According to an Aug. 19 FCPS new release, soda products are not currently available in any Fairfax County Public

Schools during the school day, except for adult purchases in teachers’ lounges.

The ban will remove regular soda products from the after-school soda machines in each of the seven participating schools, which include Chantilly, Falls Church, Langley, Marshall and West Potomac high schools; Lake Braddock Secondary School, and Thomas Jefferson High School for Science and Technology.

Student and parent after-school fundraisers such as snack bars and booster clubs are excluded from this pilot.
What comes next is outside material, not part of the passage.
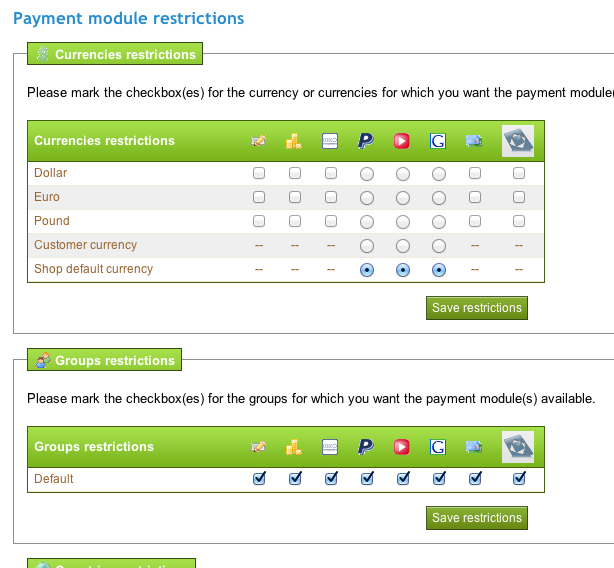Click bank wire icon in Groups header

coord(330,447)
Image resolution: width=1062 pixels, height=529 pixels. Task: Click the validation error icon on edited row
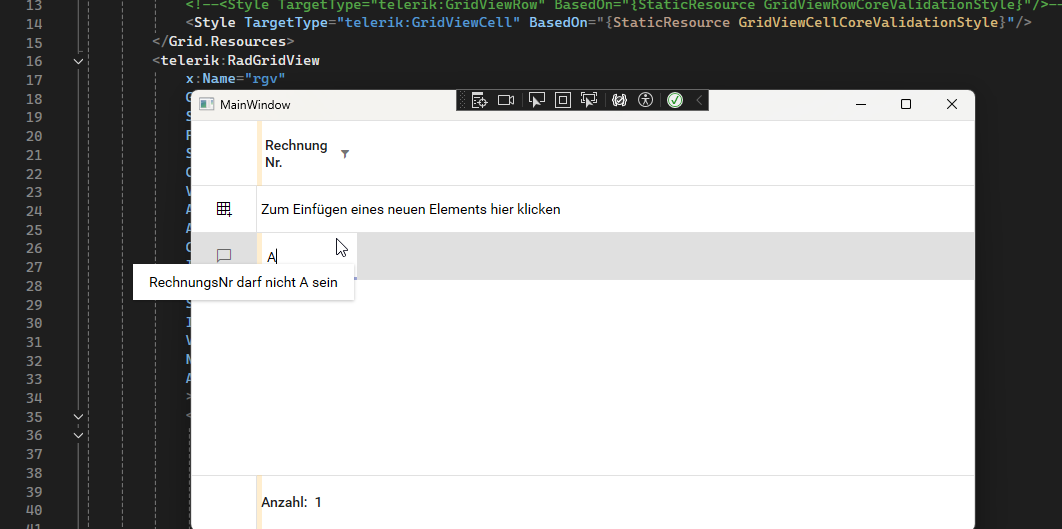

“I have been working with staff and the Real Food for Kids community advocates to get this pilot started. I proposed the idea back in February, and we've been working with staff and various school principals to get support,” said Ryan McElveen, a Fairfax County school board member.

“Obviously, some schools are wary of the idea since they could potentially lose revenue if students don't buy enough of the new, healthier products, but I'm confident that they will. In fact, students at TJ requested that we remove all sodas, including diet, from the machines, after they did research on the nutrition contents,” McElveen added.

In the participating schools, 47 existing soda machines will be replaced with 37 new, state-of-the-art glass front beverage machines.

The new items, according to school officials, will include diet sodas, diet and unsweetened teas, coconut waters, V-8 Fusion Juice, SoBe Lifewaters, Propel Zeros and G2 Gatorade products. The costs of the new machines will be covered by the Coca-Cola Company and PepsiCo.

An evaluation of the one-year pilot will be conducted by FCPS’ Office of Food and Nutrition Services and will include an examination of revenues, students’ product preferences and acceptance of new products.

But limiting access to sugar-sweetened beverages may not have the impact school officials hope for. In one of the most comprehensive studies on the subject, published in 2008 in The Archives of Pediatrics and Adolescent Medicine, researchers looked at soda and sweetened beverage consumption among roughly 7,000 fifth and eighth grade students across 40 states. The students were followed between 2004 and 2007, a time when many states and school districts were beginning to enact bans.

The study found that removing soda from cafeterias and school vending machines only prompted students to buy sports drinks, sweetened fruit drinks and other sugar-laden beverages instead. In states that banned only soda, students bought and consumed sugary drinks just as frequently at school as their peers in states where there were no bans at all.

While McElveen agreed that a comprehensive ban on all sugary drinks would be most effective, he said FCPS is taking this “one step at a time.

“I am confident that the pilot will show us that students will drink the healthier beverages as much as, if not more than, sodas, and that offering the new beverages will be a viable option for all schools,” McElveen said.